To ask about a jaw joint replacement?(5 Posts)
I am definitely being unreasonable to post here but they are uncommon and I want to reach the masses.
DD aged 21 needs a total jaw joint replacement. We have been given a lot of practical and medical information but we would like some information from people who have been there. DD has lost weight, she's on a fluid diet and she said wants her life back. She is keen to push ahead but is anxious about info like; how long off work and pain levels post-op.
We would really appreciate any information. Between us, we've posted on many sites but we're not getting much personal experience, especially not UK based.
I didn't want to read and run, as I shall watch this with interest. I'm sorry that I have no personal experience with the operation, but have had jaw problems (dystonia specifically affecting the TMJ) for about 16 years now.
I have been driven almost to distraction with it, although at the moment with anti-convulsants, occasional diazepam and dental splints it is better than it has been for a long time.
I sympathise so much for your poor DD, jaw issues are horrific. What is the reason for her replacement surgery?
I really do wish her well, and you too. Found this article, thought it was positive and hopeful.
Also- this site was very helpful to me at times, and my friend who recently had throat and mouth cancer.
Sorry for your DD, must be horrible. My DD had her jaw broken and moved forward and pinned as she had a bad underbite which meant she couldn't chew and had jaw pain and migraines. Migraines have virtually stopped since the surgery and her jaw works fine. Not quite the same but probably similar in disruption and pain. My DD was glad she had it done and is happy with the results but I have to be honest, she did have a rough week afterwards but she was at a party 5 days later, dosed up with pain killers and looking like she had done ten rounds with a professional boxer but she was determined to enjoy herself. She was back at work after two weeks, but the swelling hadnt gone, that probably took three months before it went. Good luck.

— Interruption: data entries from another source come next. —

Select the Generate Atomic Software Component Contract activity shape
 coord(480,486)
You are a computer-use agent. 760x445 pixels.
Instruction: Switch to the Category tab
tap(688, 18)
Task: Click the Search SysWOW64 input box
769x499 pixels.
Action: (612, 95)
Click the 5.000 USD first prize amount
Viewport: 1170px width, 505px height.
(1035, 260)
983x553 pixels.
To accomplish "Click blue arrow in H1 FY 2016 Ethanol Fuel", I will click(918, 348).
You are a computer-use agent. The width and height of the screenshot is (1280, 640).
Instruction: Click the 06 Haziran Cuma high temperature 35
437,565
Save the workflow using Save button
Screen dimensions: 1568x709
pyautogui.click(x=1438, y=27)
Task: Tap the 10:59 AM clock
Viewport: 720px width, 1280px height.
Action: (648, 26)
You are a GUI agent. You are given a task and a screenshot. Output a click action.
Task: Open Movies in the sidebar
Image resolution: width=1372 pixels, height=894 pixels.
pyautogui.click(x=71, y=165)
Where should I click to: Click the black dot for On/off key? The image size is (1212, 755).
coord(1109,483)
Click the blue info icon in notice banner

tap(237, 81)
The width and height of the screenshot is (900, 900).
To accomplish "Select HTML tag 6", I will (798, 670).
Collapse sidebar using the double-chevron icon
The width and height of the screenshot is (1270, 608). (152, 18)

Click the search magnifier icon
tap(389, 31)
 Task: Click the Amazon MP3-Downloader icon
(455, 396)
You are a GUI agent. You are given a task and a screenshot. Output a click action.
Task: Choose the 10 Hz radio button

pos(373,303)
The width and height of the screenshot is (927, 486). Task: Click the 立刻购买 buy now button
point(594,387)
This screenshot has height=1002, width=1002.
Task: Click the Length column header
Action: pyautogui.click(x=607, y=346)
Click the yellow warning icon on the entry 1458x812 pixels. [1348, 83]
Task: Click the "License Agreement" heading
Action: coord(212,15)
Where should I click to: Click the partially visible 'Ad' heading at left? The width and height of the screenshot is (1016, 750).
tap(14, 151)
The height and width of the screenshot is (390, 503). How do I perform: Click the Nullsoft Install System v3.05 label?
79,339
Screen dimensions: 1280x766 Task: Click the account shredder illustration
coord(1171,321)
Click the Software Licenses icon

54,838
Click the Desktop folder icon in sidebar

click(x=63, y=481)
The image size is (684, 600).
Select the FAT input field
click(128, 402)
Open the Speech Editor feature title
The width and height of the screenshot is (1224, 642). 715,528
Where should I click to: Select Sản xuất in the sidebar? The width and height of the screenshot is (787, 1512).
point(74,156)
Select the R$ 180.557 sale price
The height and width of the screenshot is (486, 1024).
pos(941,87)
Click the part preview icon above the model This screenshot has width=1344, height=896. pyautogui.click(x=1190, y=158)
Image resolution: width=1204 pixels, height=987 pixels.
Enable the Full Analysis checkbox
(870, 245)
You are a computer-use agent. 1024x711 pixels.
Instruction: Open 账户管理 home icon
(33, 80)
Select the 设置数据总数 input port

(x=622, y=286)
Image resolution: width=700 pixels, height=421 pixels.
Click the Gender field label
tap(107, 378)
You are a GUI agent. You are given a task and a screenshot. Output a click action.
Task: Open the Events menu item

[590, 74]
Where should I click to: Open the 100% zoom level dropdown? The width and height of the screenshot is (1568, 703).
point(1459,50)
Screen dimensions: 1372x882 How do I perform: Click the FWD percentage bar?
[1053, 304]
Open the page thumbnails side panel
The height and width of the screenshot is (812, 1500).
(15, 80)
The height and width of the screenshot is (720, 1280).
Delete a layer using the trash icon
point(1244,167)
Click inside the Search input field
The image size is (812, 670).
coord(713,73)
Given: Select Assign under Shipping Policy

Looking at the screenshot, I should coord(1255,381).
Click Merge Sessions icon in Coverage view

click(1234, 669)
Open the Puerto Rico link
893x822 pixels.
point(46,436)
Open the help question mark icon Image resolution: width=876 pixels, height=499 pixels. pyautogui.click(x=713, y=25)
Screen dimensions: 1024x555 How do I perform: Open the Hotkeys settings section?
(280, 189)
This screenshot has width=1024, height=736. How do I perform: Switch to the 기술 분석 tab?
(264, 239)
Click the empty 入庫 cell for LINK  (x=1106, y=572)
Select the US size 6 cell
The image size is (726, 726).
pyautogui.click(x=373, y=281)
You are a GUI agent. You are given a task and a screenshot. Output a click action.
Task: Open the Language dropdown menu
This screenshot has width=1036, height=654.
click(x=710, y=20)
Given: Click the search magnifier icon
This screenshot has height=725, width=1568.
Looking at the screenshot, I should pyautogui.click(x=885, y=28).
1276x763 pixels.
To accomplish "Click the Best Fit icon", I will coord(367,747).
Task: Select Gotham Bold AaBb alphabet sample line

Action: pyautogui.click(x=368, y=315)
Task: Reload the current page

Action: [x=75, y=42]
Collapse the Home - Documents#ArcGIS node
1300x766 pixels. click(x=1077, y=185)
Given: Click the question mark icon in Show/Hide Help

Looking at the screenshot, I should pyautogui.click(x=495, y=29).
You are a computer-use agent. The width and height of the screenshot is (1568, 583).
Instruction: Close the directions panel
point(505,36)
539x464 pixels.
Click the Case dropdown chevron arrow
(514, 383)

Thank you for the replies.
This is very much a last resort, having tried more conservative surgeries, physiotherapy, osteopathy, every type of pain relieving drug, alternative therapies - the lot.
DD was born with a slight deformity (hate this word) of the face and skull. As her face has grown, the jaw joint has slowly eroded away, on both sides. Fortunately, it does not affect her that much aesthetically, so it has never really bothered her. Over recent years though, she has lost the ability to open her mouth and she describes her pain as 'soul destroying'. It's a big operation and I am scared for her.
I hope it all goes well. I know I found it really difficult when my daughter had her op, her jaw did affect her aesthetically but also made eating difficult, caused jaw pain and headaches and she is so happy that was all resolved.
All you can do is be there for her and offer support. If you want some practical things you can do I can suggest:
food - my daughter was offered mashed banana for every meal after her op. Sometimes she got icecream or jelly but have you ever looked at mashed banana, not very appetising. My DD did lose weight after the op but I did my best. They let me use the ward kitchen so worth asking about that. I then made some easy to swallow things she liked.
Help with her mouth hygiene, they just don't have time on the ward. They will probably give her some sponges on sticks, look like pink lollipops. Clean round her mouth with these and she might like to suck water from them as well.
Encourage her to take her pain killers, my daughter had stuff like Calpol as she couldn't swallow the tablets at first. Tastes horrible but don't let the pain get out of hand.
Encourage lots of visits, I found my daughter could get low in the first few days and visitors brightened her up.
Dont be shocked, if it is anything like my DDs op she will be very swollen and bruised. Don't be tempted to say she looks great, more of a problem for my DD as her appearance was part of the reason she had the op. We all tried to tell her she didn't look bad but it made her panic as she got convinced that was how she was going to look. I learned to say, "The bruising is bad now but it is getting better." Sometimes it is hard to get it right.
The worst is over in a few days but I honestly felt it was months before all the swelling went and she was completely over it. I know a couple of people who have very similar jaw surgery, some took a bit longer to get on their feet but as I saw in previous post my DD went to an 18th birthday party within a week of her op. She wasn't feeling great, she wasn't looking great but she wasn't prepared to miss the fun.
Is the op soon? Just try to focus on the benefits, I am sure you will be a great help to her.